SOHSS plans Talk by Social Enterpreneur Pascal Fautrat
October 13, 2014
A Report on Talk by Pascal Fautrat
October 20, 2014

SOHSS hosts Pascal Fautrat, Executive Director, Tara Homes

School of Humanities & Social Science is focussed towards creating diverse experiences for its students, that help them make informed choices and also to explore unchartered territories. Today when most youngsters dream of a well-paid, Corporate job or going abroad to greener pastures, as the most promising career option, there are others who have interest in giving back to the society and doing something meaningful in India. Social Entrepreneurship is a field meant for those who are passionate about bringing a change and working towards the upliftment of weaker sections of society.

There couldn’t have been a better guest speaker than Mr. Pascal Fautraut to inspire a whole new generation about this field. Pascal is a Psychologist and a Social worker by profession and qualification. He has worked in France for the Ministry of Justice (1993/2001), posted in Parisian suburbs taking care of children in need of shelter, care and protection. Has also worked with juveniles in conflict with the Law. He settled down in India in 2006, and started the Tara Homes for Children that are an exemplary institution in terms of providing an atmosphere of caring and learning to underprivileged children.

In his engaging talk on 16th Oct 2014 organised by SOHSS, Pascal spoke at length about how his interest in psychology led him to delve deeper into delinquency. His first experience with juveniles in Paris, bordering on violent behaviour gave him the drive to work towards finding ways to use psychology to comfort traumatised persons especially children. He highlighted that psychology comes into play in myriad fields, right from ergonomics to designing of a website.

Pascal also spoke about what it takes to set up an NGO, giving it a foreigner’s perspective. Peppered with humorous anecdotes about the pronunciation of his name to attuning himself to the local culture, language, food and habits, Pascal managed to also evoke the latent empathy in the audience, making them look inwards and question themselves as to what have we done for the underprivileged.

“Almost 1-4 lakh children live on the streets of Delhi. They are vulnerable to abuse of all kind, often facing violence even inside institutions. They are exploited by everybody,” was his plaintive argument. How can we turn a blind eye to this reality? Pascal was honest and straight forward about the fact that the state of most Govt institutions of this kind is far from satisfactory.

That is the reason they do not have more than 20 children in a Tara Home as the idea is to provide a home environment. He also mocked what he called the ‘Kurkure Attitude’, wherein hoity toity people who want to feel good about themselves, like to come with a few packets of Kurkure for children and feel they have done something for them.

“In a Tara Home, you will never see a child making tea and serving to the guests. Surprisingly that is what they are made to do in many such homes,” he said emphatically.

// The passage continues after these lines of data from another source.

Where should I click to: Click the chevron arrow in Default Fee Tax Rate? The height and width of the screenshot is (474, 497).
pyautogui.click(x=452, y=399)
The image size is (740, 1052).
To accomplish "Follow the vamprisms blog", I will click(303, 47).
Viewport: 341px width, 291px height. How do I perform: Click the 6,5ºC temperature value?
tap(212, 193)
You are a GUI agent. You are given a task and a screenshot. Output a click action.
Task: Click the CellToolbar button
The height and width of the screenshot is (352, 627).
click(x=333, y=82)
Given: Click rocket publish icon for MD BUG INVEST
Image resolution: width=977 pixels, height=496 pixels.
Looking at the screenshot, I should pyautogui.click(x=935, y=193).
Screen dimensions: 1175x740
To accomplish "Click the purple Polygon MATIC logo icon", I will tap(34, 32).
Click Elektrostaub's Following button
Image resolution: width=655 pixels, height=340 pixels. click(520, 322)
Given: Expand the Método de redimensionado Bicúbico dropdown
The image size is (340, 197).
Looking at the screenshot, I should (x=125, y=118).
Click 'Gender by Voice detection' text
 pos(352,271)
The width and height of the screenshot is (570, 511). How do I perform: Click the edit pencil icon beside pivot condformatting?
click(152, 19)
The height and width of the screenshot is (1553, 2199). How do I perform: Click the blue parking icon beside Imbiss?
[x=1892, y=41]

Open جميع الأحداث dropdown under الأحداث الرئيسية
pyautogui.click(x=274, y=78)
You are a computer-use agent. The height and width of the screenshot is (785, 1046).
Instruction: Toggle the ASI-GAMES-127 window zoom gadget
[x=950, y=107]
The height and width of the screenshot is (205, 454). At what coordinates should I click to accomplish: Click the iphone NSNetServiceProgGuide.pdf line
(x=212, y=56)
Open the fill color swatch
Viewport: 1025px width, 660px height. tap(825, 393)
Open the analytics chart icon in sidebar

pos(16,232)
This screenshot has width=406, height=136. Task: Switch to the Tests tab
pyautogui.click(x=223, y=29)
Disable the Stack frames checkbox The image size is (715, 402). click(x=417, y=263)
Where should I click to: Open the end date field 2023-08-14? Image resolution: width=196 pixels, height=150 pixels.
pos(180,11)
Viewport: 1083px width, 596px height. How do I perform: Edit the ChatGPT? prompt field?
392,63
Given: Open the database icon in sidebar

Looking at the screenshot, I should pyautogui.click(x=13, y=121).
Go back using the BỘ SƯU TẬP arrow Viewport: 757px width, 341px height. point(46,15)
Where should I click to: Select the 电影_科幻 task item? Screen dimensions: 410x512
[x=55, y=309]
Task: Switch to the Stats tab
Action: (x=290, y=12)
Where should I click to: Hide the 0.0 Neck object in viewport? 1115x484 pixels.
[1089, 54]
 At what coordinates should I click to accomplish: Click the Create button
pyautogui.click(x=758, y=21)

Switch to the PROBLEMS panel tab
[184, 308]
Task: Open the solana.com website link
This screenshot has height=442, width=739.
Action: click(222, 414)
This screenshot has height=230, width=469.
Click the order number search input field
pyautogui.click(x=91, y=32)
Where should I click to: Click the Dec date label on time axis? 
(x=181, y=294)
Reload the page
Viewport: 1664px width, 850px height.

“ We let them be children and enjoy activities that educate them. Tara is a social elevator. We believe not in Institutional care but individual attention to each child.”

He ended his talk with a few tips on what a foreigner can expect while setting up an NGO in India:

  • Get ready to un-learn everything.
  • Get ready for criticism: He mentioned he is criticised for many things such as ‘Teaching English to children will alienate them from their roots’ Or ‘So you want to make all poor kids rich?’ But one has to go on relentlessly!
  • Expect an extreme fascination-repulsion response from people. He joked about feeling like a ‘Gora in a ghetto’ at times, awestruck adulation followed by unwarranted prejudice from people. But he takes both with a pinch of salt.
  • Most people look at NGOs with suspicion: One has to be very committed to overcome these hurdles.
  • Get ready for harassment in terms of paper work, bureaucracy.
  • ‘You Owe me’ syndrome: Donors expect favours in return.
  • Get ready to be shocked: He said even though he has been in the field for long but the level of vulnerability of underprivileged children in India is mind boggling. The crimes against them are staggering and very severe!
  • The Bribe Culture: That is why Tara Home has a policy of ‘No bribe at all’. On a lighter note, he mentions if he even finds the slightest hint of anyone soliciting bribe, he calls the press.
  • Get ready to be told by everybody what to do!
  • Get ready for marriage proposals! Here again he used humour to comment on the very Indian trait of fixing or proposing marriage for anyone we find eligible!
  • Get ready to be considered a priest: While many people misunderstand his work as that of a religious missionary (which he clearly is not), others think that he should be living a life of extreme austerity with no socialising, both of which are wrong. “It is a regular job I do, at the end of the day!”
  • Get ready for magic: In spite of all the difficulties, he finds his work very satisfying as the children are simply magical. They have so much potential for learning and are so keen to learn and grow. That makes everything worthwhile. Pascal concluded on a positive note that the love of street children in India has made this incredible journey special. “I feel on top of the world working with these children and I have decided to stay in India for the rest of my life,” he said.